Israel may allow Khan al-Ahmar to remain in E1 area; Right fumes

Another Bedouin encampment already exists on that side of the road that belongs to a Jahalin clan other than the Abu-Dahuk tribe in Khan al-Ahmar.

THE BEDOUIN village Khan al-Ahmar (photo credit: YONATAN SINDEL/FLASH 90)
THE BEDOUIN village Khan al-Ahmar
(photo credit: YONATAN SINDEL/FLASH 90)

The state might allow the illegal Palestinian Bedouin encampment of Khan al-Ahmar to remain in the area between Ma’aleh Adumim and Jericho, according to a report by Channel 12 that has angered the Right.

The fate of the small 180 Jahalin Bedouin community has become intertwined with that of the Israeli-Palestinian conflict.

The Right has called to raze Khan al-Ahmar while the Left has supported its continued presence on the side of Route 1, not far from Kfar Adumim.

At issue is control of the critical Route 1 corridor in the West Bank, just outside of Jerusalem, which the Palestinians believe is part of its future state and which the Right wants to see included within Israel’s final borders.

The community’s location is not far from a major development planned for Ma’aleh Adumim on that same side of the road, known as E1, which has also entwined its fate with that project.


The state plan to relocate Khan al-Ahmar 300 meters (approximately 1,000 feet) to the opposite side of Route 1, below the built-up area of Ma’aleh Adumim in the direction of the Dead Sea, entrenching the community in an area that the Right would like to see cleared of any Bedouin to allow for expanded Jewish development.

Another Bedouin encampment already exists on that side of the road that belongs to a different Jahalin clan than the Abu-Dahuk tribe in Khan al-Ahmar.

The community’s spokesman, Eid Abu Khamis, said that no one has spoken with the residents, and that there had been no agreement to adhere to it.

Any report that those in Khan al-Ahmar have agreed to this relocation “is a lie,” he said.

The Abu-Dahuk clan originally lived in the Negev, but Israel exiled them into the West Bank in the early 1950s, when that territory was ruled by Jordan.

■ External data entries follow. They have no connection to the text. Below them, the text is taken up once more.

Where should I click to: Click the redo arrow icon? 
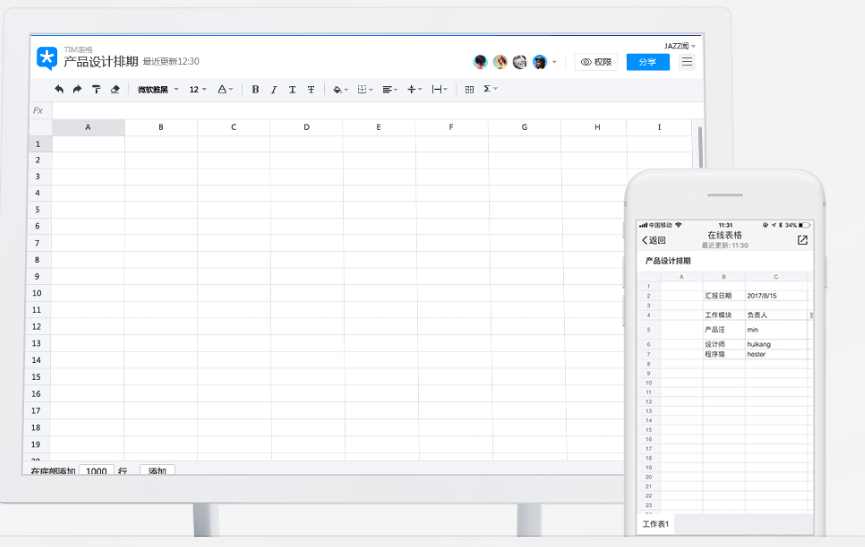pos(77,89)
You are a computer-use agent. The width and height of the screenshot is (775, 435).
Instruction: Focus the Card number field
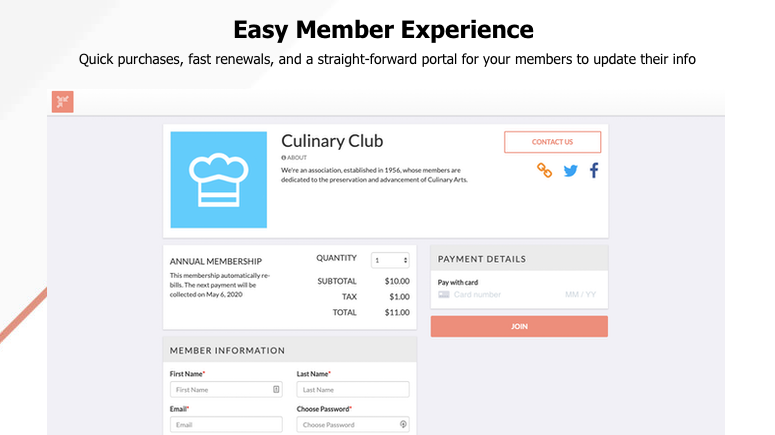500,295
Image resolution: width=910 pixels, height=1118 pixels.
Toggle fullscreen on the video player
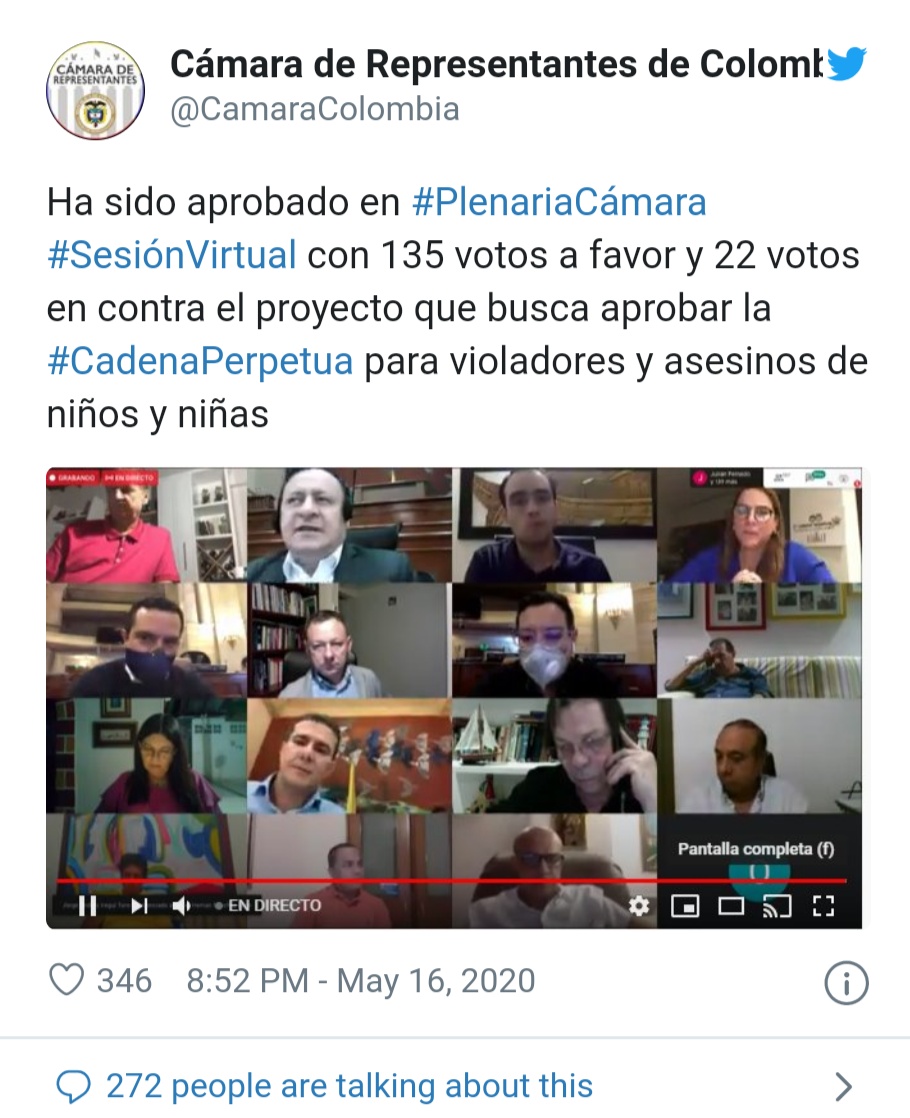(x=824, y=906)
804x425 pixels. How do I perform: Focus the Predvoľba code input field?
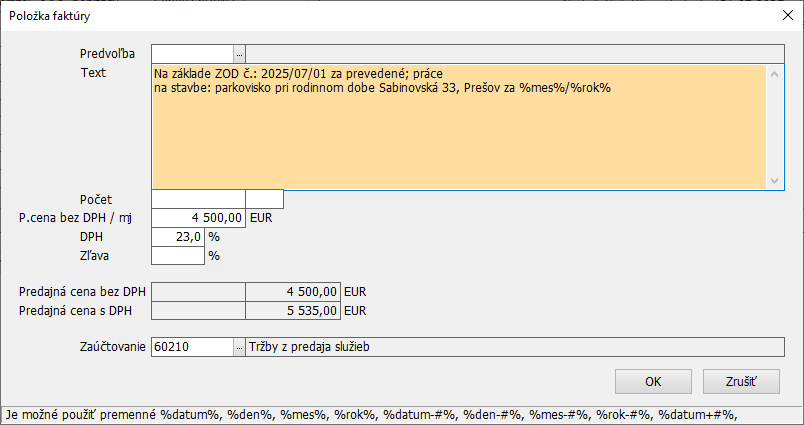tap(191, 54)
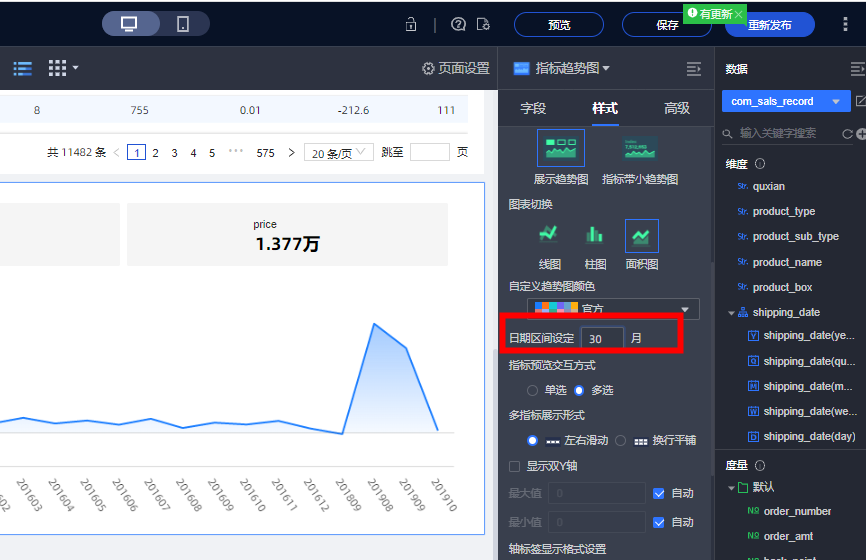Switch to the 高级 tab
866x560 pixels.
(x=677, y=108)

They settled in the area of their current location in the 1970s but never received authorization for their community. The Civil Administration has rejected multiple master plans to legalize Khan al-Ahmar.

The Right, including the NGO Regavim, began an active campaign 12 years ago to remove them.

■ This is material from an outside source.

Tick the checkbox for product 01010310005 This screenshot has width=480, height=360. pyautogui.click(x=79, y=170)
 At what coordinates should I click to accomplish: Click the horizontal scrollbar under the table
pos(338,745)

The High Court of Justice has previously upheld the right of the state to demolish the herding village, but has not forced the state to do so.

Regavim petitioned the High Court in 2019 to force the state to evacuate the encampment.

The state is expected to submit its response to the court on March 6, the first time Prime Minister Naftali Bennett’s government will issue a statement on the issue. The coalition itself is divided, with Bennett and his Yamina Party having previously called for its removal from the area.

“There is no red line [that this government] will not cross,” tweeted Religious Zionist Party leader MK Bezalel Smotrich. “There is no principle that it will not sell out for the sake of its political survival. The authorization of Khan al-Ahmar in the strategic space between Jerusalem and the Dead Sea is no longer just a violation of Bennett and Shaked’s election promise, but a national, Zionist and strategic security fiasco that will fatally harm Israel’s sovereignty.”

Regavim director-general Meir Deutsch warned that “this harebrained scheme hatched by the Defense Ministry will turn the Palestinian Authority’s flagship outpost in Judea and Samaria into a permanent, recognized Palestinian settlement. The PA targeted this point on the map precisely because of its critical strategic value as the link between Bethlehem, Ramallah and Jericho – an area where there is no Palestinian Arab presence. Enabling the takeover and de facto annexation of this strategic location will be a fiasco for the security and strategic integrity of the State of Israel.”

The international community, particularly the European Union, has pressured Israel to authorize Khan al-Ahmar. The International Criminal Court’s former chief prosecutor, Fatou Bensouda, warned in 2018 that the forced relocation of Khan al-Ahmar could be considered a war crime.